Small businesses are the largest contributor to business actions in the United States. In fact, 99.7% of all business is accounted for by the work of businesses with less than 500 employees.
Even though they are the backbone of business transactions across the nation, there can be difficulties in operations due to financial constraints. A viable option is to examine alternative loans for small businesses.
What is Invoice Factoring For A Small Business Loan?
Three facts which offer an interesting perspective about emerging small businesses in the United States are as follows:
- Wells Fargo Business Index estimates $10,000 is the minimum small business startup capital
- Almost 40% of new business entrepreneurs are women and the number of women-owned businesses are growing at double the rate of male-owned businesses.
- Customers pay late. Nearly 60% of all invoices are paid late. It is estimated that if all invoices were paid on time then small businesses could collectively hire 2.1 million more employees. That is roughly a 27% reduction in unemployment if people paid on time.
In translation, a small business owner will invest a chunk of their own capital to be constantly owed money by their customers and have money left on the symbolic table that they are unable to utilize. A large portion of those new owners will most likely be in need of useful financial services.
Invoice factoring is a viable solution to loans for small businesses because it is the utilization of said businesses own accounts. In effect, it is leveraging current accounts receivable in order to operate financially. That means it is using the revenue already created by the business to sustain itself.
How Does Invoice Factoring Work?
Direct lenders might be able to offer same day turnarounds with a live team in the office. The manner by which they operate is through the purchase of accounts receivable in order to assist with cash flow. So the funds from a client pay 90 days out can be effectively leveraged early for cash flow.

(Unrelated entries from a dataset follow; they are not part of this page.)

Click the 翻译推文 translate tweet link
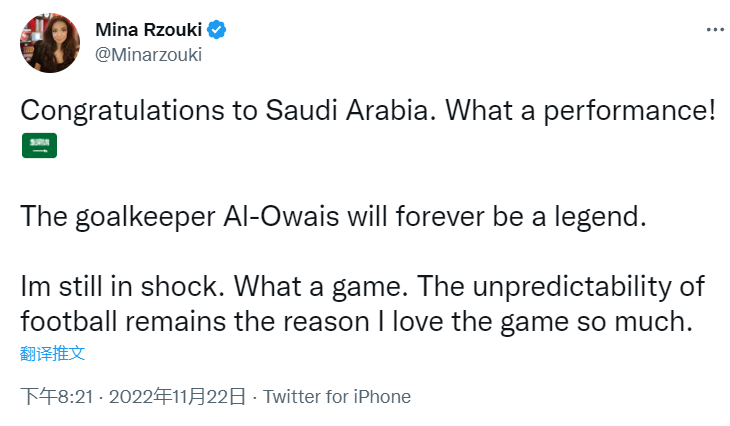The height and width of the screenshot is (426, 730). (x=52, y=353)
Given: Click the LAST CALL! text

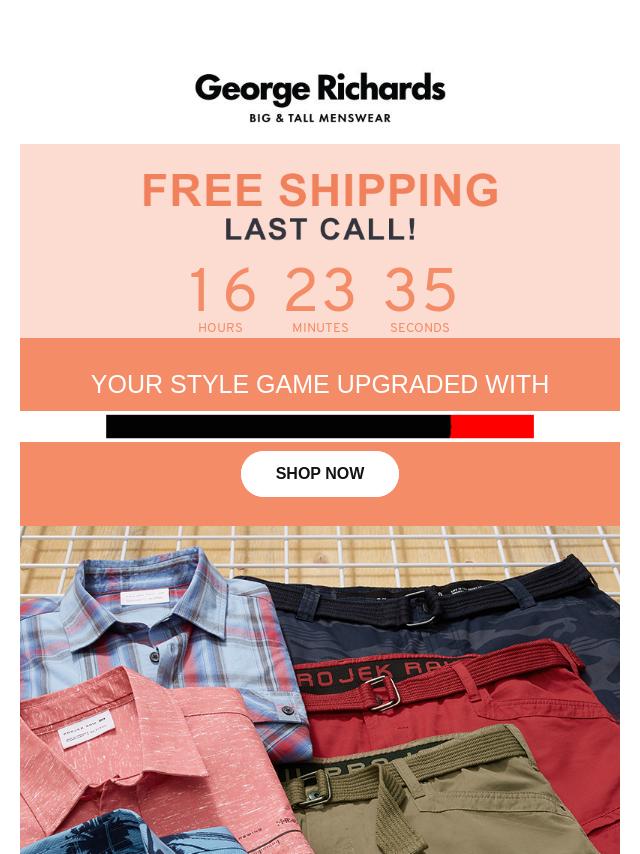Looking at the screenshot, I should [320, 229].
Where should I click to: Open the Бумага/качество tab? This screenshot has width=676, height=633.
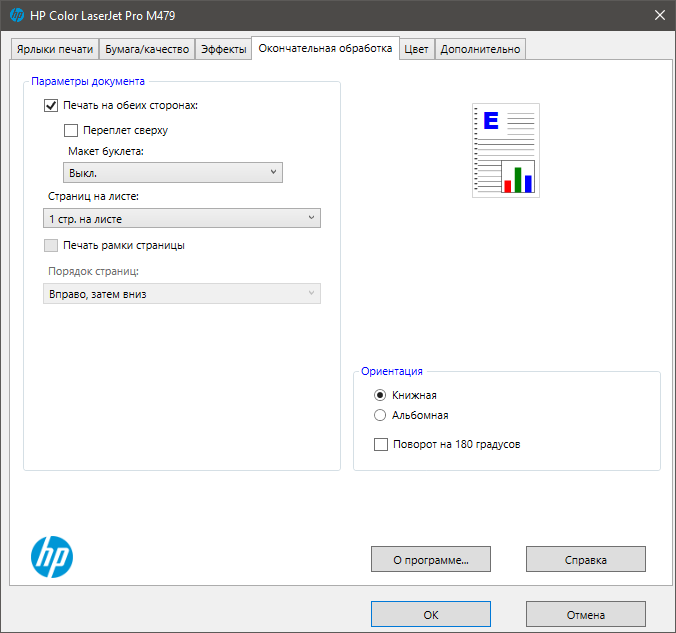(147, 49)
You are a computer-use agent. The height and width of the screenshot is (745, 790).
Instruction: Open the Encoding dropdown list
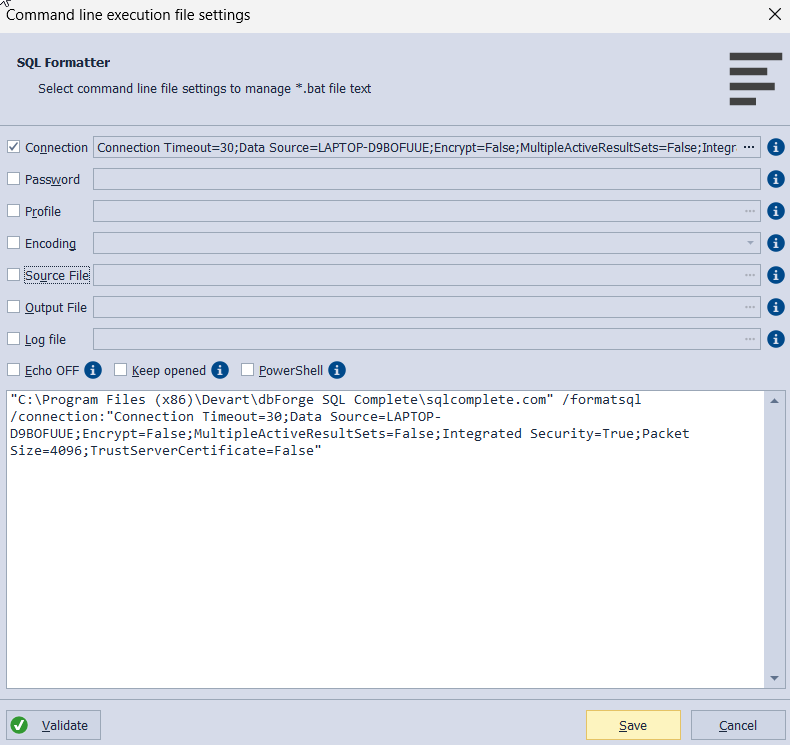click(750, 243)
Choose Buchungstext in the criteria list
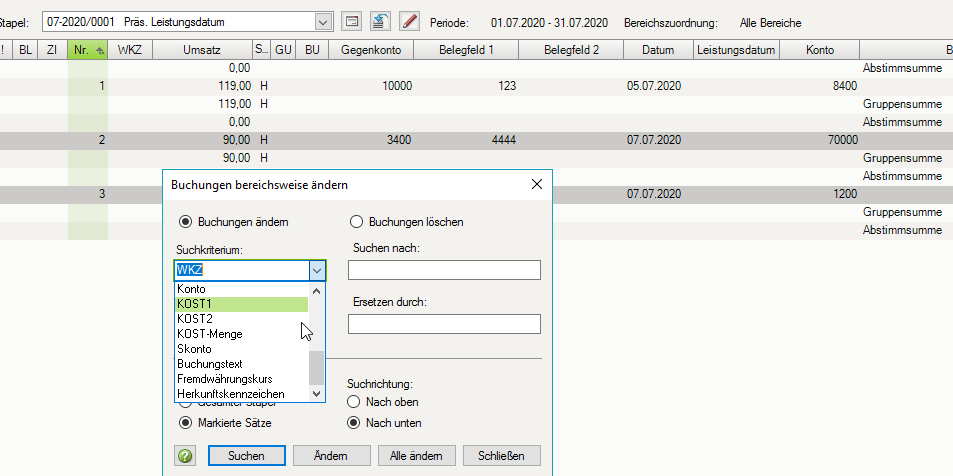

This is a service that is even offered to startups. As organizations that are often pressed for the immediate need of funds, this is a viable option as long as they have a qualified invoice from an approved company. Not having enough collateral is easily a contributing barrier to the success of an emerging small business.
Companies in growth mode need healthy cash flow in order to maintain that growth. Invoice factoring companies are basically an advance of money already earned but yet to pay out. Sometimes as much as 95% of the invoice can be obtained. This lets business continue in a well-supplied manner. In other words, invoice factoring involves loans for small businesses based on their yet to be received profits.